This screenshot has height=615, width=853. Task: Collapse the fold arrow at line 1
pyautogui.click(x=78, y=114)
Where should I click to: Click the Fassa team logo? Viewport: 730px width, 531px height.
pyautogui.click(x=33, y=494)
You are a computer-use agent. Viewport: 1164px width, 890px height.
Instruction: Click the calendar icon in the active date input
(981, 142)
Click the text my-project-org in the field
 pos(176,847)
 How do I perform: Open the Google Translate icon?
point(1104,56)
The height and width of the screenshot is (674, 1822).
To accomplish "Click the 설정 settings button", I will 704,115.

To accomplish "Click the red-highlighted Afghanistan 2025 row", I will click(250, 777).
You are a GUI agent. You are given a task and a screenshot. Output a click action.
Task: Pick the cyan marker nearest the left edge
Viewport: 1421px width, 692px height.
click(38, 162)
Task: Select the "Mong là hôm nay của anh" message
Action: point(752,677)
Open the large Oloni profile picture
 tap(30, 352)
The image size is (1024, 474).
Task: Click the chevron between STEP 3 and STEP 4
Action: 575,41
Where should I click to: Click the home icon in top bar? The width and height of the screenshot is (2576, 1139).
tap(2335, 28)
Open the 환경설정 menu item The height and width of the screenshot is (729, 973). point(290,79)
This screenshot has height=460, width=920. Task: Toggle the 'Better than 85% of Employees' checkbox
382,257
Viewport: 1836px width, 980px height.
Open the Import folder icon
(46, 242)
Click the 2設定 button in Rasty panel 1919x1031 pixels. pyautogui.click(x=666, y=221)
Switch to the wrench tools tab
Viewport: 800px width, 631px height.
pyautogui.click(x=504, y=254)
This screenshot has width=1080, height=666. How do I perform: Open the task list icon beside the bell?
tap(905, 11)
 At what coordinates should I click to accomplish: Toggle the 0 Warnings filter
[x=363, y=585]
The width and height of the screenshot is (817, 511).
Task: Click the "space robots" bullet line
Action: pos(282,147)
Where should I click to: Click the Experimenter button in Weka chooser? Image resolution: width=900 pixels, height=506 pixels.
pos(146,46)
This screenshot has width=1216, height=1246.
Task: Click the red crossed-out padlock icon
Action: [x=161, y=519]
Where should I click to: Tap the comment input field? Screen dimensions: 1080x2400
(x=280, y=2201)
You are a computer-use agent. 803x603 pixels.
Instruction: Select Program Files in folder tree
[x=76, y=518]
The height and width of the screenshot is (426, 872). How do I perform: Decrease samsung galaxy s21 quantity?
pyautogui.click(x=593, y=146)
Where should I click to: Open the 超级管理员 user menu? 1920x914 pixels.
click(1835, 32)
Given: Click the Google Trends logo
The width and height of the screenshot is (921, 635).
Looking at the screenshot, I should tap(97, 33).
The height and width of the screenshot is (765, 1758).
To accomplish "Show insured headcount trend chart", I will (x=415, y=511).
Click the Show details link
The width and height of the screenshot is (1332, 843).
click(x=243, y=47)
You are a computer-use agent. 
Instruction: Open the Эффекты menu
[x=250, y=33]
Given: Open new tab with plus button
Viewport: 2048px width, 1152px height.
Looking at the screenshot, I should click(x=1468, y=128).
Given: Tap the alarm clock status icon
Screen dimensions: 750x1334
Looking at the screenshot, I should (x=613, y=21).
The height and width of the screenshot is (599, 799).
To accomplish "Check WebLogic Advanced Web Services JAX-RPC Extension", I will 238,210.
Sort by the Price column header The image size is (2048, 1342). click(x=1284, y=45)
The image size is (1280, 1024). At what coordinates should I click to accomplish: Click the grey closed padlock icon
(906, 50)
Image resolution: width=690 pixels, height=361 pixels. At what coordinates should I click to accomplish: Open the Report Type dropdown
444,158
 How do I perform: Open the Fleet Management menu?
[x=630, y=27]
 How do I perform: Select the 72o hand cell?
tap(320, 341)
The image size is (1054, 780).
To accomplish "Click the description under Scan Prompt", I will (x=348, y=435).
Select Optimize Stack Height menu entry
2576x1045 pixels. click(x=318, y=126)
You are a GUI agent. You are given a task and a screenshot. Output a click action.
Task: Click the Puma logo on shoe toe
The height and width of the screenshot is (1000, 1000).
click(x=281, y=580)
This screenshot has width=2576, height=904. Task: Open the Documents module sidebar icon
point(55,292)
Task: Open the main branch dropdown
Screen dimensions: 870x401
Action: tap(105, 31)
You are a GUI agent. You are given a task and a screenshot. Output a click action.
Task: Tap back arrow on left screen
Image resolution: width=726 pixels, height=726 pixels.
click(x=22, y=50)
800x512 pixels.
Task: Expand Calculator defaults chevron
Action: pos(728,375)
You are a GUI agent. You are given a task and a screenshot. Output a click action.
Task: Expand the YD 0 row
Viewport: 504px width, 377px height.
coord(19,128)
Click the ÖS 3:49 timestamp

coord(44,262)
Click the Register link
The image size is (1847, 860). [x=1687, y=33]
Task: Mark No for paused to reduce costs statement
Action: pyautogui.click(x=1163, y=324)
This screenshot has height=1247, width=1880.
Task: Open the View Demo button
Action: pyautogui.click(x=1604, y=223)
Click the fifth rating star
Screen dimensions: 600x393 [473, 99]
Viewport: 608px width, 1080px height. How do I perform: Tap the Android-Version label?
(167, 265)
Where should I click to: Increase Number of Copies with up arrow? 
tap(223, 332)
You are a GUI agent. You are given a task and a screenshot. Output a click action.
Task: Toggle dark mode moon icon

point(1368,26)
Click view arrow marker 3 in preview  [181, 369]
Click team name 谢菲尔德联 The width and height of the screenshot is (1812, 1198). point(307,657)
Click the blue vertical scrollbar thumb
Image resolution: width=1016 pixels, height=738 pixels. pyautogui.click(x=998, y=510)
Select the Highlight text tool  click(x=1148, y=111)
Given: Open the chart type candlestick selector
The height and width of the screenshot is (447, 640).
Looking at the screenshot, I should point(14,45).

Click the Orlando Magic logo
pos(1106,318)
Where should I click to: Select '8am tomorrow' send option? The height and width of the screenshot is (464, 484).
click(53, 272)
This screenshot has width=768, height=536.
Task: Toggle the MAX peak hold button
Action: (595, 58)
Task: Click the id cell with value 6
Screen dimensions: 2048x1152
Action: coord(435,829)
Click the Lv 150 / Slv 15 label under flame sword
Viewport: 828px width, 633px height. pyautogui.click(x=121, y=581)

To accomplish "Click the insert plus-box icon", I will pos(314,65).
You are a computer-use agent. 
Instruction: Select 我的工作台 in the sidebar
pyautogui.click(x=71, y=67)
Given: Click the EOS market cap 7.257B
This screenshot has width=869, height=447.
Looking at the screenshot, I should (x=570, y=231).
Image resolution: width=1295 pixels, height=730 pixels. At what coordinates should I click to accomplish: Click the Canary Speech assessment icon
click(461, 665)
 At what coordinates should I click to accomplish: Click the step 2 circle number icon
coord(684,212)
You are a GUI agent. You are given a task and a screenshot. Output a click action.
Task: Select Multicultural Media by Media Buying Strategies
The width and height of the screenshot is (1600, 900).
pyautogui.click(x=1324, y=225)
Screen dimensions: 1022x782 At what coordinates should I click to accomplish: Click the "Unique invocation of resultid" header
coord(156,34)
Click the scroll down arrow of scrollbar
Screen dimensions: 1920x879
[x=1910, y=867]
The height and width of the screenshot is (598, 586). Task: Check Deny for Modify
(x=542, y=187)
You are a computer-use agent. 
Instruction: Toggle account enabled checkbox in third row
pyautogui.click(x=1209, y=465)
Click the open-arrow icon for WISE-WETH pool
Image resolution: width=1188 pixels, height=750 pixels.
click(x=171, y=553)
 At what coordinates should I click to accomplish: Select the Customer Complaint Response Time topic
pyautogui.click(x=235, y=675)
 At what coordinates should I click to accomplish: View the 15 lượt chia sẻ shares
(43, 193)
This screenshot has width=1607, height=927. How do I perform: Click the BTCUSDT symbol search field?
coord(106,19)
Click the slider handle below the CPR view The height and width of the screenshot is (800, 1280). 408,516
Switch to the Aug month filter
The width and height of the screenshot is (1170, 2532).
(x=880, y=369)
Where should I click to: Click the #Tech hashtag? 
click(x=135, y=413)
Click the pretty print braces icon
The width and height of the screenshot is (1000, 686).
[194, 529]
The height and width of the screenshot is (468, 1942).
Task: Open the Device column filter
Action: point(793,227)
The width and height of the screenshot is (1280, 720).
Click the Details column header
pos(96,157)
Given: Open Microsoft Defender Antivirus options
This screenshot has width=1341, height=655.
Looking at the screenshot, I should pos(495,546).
..........
What the exercise asks = The lines to return are those with the string "left" in them; copy each from the entries above.

Result below =
Task: Pick the cyan marker nearest the left edge
Task: Tap back arrow on left screen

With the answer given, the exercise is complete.